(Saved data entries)
--------

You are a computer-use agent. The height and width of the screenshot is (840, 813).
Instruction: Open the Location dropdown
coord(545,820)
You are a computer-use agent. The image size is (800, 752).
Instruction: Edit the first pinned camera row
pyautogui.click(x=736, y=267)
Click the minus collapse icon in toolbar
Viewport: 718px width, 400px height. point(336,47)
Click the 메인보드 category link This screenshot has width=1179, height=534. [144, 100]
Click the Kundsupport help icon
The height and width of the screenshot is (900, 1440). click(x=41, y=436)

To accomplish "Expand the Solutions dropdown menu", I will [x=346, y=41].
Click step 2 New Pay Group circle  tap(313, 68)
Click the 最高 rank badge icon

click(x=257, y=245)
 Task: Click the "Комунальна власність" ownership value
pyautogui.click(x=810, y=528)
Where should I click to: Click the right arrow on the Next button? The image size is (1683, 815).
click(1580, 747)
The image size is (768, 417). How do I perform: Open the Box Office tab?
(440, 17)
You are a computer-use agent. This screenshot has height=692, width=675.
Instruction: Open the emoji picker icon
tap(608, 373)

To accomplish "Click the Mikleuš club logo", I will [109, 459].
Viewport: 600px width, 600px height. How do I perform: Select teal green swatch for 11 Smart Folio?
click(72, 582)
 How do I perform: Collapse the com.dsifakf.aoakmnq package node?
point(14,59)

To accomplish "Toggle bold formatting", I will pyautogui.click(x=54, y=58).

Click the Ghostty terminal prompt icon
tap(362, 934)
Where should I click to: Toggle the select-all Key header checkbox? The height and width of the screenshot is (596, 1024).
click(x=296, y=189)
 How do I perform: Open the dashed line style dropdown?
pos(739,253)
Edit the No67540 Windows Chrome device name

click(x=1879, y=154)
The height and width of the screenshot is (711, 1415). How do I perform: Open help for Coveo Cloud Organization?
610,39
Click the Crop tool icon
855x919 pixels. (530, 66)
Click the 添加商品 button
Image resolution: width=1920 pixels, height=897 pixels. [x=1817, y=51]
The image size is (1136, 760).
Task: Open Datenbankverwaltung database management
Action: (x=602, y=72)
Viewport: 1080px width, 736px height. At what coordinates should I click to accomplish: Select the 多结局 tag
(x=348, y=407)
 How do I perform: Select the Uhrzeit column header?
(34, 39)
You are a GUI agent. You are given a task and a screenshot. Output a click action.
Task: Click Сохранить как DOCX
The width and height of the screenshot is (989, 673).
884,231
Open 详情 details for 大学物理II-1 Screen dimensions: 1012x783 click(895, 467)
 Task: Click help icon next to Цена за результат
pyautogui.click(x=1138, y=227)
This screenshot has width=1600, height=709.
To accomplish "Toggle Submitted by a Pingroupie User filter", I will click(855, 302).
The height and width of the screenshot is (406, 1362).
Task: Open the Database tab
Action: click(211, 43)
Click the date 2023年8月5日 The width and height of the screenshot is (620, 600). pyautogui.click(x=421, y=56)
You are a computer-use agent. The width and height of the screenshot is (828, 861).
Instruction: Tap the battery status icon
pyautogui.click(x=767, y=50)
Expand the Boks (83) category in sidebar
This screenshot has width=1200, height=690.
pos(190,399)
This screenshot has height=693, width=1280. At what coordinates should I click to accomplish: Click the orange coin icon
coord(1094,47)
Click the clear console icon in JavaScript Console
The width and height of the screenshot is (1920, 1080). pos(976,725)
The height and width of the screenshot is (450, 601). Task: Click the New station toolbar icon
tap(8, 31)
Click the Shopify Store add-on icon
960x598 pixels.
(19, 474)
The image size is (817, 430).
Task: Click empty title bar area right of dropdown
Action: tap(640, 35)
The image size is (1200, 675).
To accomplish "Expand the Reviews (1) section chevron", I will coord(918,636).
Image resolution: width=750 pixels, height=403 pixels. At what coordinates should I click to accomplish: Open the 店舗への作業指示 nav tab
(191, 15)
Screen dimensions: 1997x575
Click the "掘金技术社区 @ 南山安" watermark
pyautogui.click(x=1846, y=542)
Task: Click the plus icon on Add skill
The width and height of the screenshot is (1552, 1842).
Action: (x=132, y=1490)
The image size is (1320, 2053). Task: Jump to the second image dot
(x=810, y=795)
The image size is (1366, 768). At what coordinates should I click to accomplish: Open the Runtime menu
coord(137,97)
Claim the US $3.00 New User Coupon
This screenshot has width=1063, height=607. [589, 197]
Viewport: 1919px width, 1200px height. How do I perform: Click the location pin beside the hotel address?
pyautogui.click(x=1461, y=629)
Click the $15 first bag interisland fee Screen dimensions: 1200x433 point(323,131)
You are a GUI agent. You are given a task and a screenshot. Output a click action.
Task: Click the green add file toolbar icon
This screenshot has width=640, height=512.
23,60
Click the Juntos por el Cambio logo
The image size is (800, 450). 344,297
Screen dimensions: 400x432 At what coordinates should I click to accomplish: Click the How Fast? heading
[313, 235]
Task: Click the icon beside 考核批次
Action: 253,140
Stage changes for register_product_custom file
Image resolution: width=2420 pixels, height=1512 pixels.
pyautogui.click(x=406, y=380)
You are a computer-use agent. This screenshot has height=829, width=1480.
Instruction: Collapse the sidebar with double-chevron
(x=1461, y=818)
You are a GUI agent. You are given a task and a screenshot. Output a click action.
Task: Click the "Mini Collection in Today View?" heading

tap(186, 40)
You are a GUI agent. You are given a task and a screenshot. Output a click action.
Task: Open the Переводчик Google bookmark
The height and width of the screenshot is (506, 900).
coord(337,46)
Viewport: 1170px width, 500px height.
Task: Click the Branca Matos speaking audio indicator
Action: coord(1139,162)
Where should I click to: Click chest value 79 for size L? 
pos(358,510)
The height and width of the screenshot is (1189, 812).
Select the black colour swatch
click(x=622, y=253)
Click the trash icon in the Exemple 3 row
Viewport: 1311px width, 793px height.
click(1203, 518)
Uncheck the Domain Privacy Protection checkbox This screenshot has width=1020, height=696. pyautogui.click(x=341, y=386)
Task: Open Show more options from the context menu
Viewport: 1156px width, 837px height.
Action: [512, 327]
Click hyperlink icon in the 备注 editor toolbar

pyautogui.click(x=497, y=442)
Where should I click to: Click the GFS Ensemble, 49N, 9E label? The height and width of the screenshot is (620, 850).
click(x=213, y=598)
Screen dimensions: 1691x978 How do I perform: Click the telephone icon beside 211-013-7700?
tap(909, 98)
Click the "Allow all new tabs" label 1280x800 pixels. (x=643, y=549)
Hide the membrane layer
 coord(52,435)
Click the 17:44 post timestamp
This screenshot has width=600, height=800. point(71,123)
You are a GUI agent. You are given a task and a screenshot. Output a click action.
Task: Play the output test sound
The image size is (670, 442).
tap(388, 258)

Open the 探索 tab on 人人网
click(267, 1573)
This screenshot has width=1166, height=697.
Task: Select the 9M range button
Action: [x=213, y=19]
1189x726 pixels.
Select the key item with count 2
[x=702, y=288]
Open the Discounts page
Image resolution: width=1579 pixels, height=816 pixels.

--------

- [Problem description]: Every line above carrying the word "computer" needs to be shown.

- [Expected answer]:
You are a computer-use agent. The height and width of the screenshot is (840, 813).
You are a computer-use agent. The image size is (800, 752).
You are a computer-use agent. This screenshot has height=692, width=675.
You are a computer-use agent. The width and height of the screenshot is (828, 861).
You are a computer-use agent. This screenshot has height=829, width=1480.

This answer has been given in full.